- _Exercícios_:
a) No texto sobre as Juntas de Freguesia, troque "parcerias" por "acordos" e escreva o trecho que vai de "- Procurar parcerias" até "para problemas complexos." com essa alteração.
b) Indique todas as necessidades da freguesia que o texto sobre as Juntas de Freguesia enumera como estando por cobrir depois de pagas as despesas fixas.

Concerteza que importa haver um sentido crítico e construtivo, porque é possível fazer bem em vez de mal, optimizar em vez de esbanjar e definir critérios que procurem um equilíbrio entre o que importa, que é fundamental e estruturante e o que é efémero, passageiro, aqui uma tentação permanente dos autarcas, muito focados no retorno e impacto nas redes sociais.

A gestão de uma Junta de Freguesia enfrenta hoje, como de sempre, desafios significativos, principalmente no que diz respeito à administração dos recursos financeiros disponíveis face às múltiplas necessidades da população. 

Aqui procuro fazer uma reflexão sobre as principais dificuldades encontradas e a complexidade de gerir expectativas com recursos limitados, num contexto comum a todas as freguesias, mesmo que todas com dimensões, territórios, populações, recursos e necessidades diferentes.

- A realidade orçamental

O orçamento de uma Junta de Freguesia é tipicamente constituído por transferências do Estado e das Câmaras Municipais, mas com receitas próprias limitadas. Grande parte destes recursos é imediatamente absorvida por despesas fixas, chamadas despesas correntes, tais como:

- Custos com pessoal (salários, seguros, contribuições sociais);

- Despesas correntes (água, electricidade, telecomunicações, software de gestão, material de escritório);

- Manutenção básica de instalações, equipamentos e veículos;

- Compromissos contratuais estabelecidos.


-O equilíbrio entre as necessidades e os recursos:

Após assegurar as despesas fixas, o montante remanescente para investimento e desenvolvimento é frequentemente insuficiente para responder a todas as necessidades da freguesia, que incluem, entre outros:

- Obras de beneficiação e manutenção do espaço público;

- Limpeza e higiene urbana;

- Apoio ao movimento associativo local;

- Programas sociais e culturais;

- Resposta a situações de emergência;

- Melhoramento de infraestruturas.


-  gestão do equilíbrio

Assim, qualquer executivo da Junta, com maiores ou menores recursos, vê-se assim forçado a, entre outros aspectos:

- Estabelecer prioridades rigorosas;

- Adiar intervenções necessárias mas não urgentes;

- Procurar parcerias e apoios externos, nomeadamente em diálogo permanente com a Câmara Municipal;

- Gerir expectativas da população e ter uma acção pró-activa e esclarecedora;

- Optimizar os recursos existentes, humanos e de equipamento;

- Encontrar soluções criativas para problemas complexos.

- _Dados registados_:
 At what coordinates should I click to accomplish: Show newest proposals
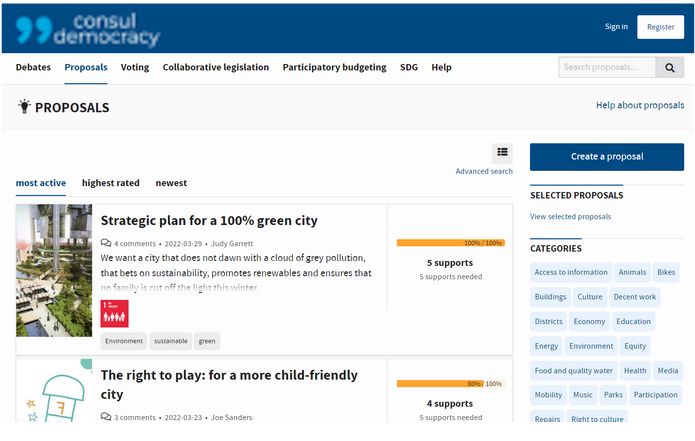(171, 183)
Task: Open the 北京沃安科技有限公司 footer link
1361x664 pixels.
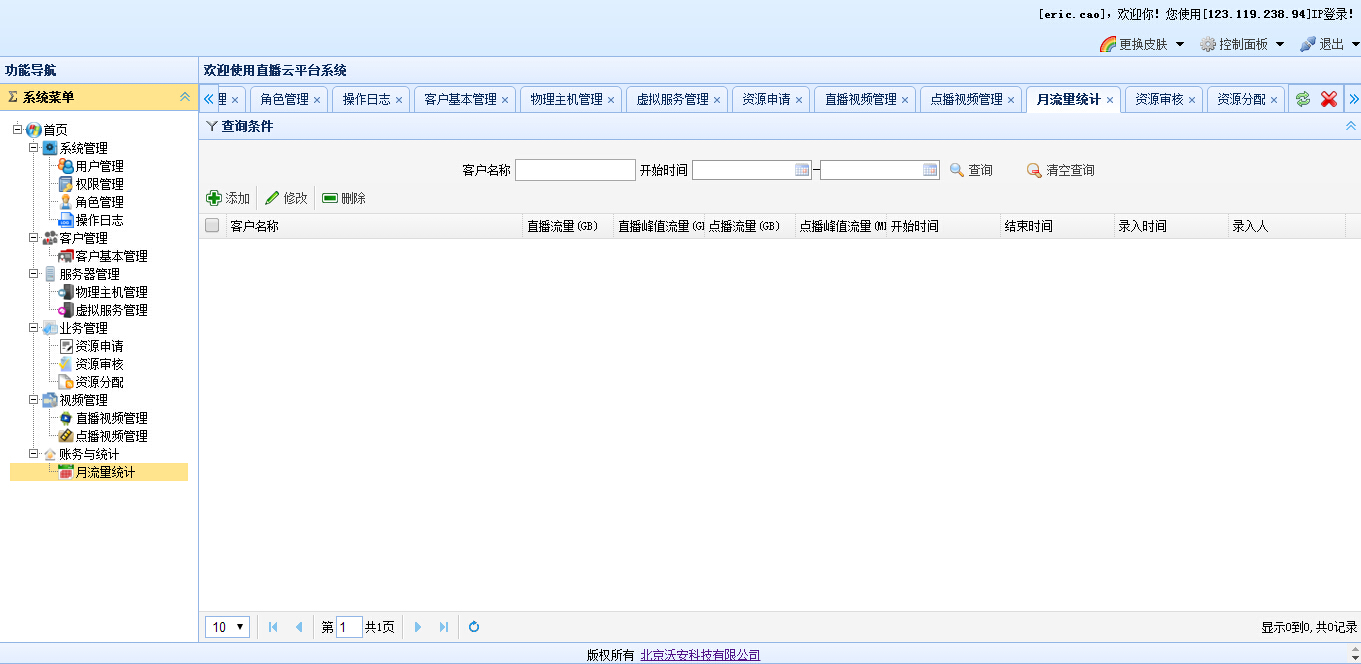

- _Respostas_:
a)
- Procurar acordos e apoios externos, nomeadamente em diálogo permanente com a Câmara Municipal;

- Gerir expectativas da população e ter uma acção pró-activa e esclarecedora;

- Optimizar os recursos existentes, humanos e de equipamento;

- Encontrar soluções criativas para problemas complexos.

b)
- Obras de beneficiação e manutenção do espaço público
- Limpeza e higiene urbana
- Apoio ao movimento associativo local
- Programas sociais e culturais
- Resposta a situações de emergência
- Melhoramento de infraestruturas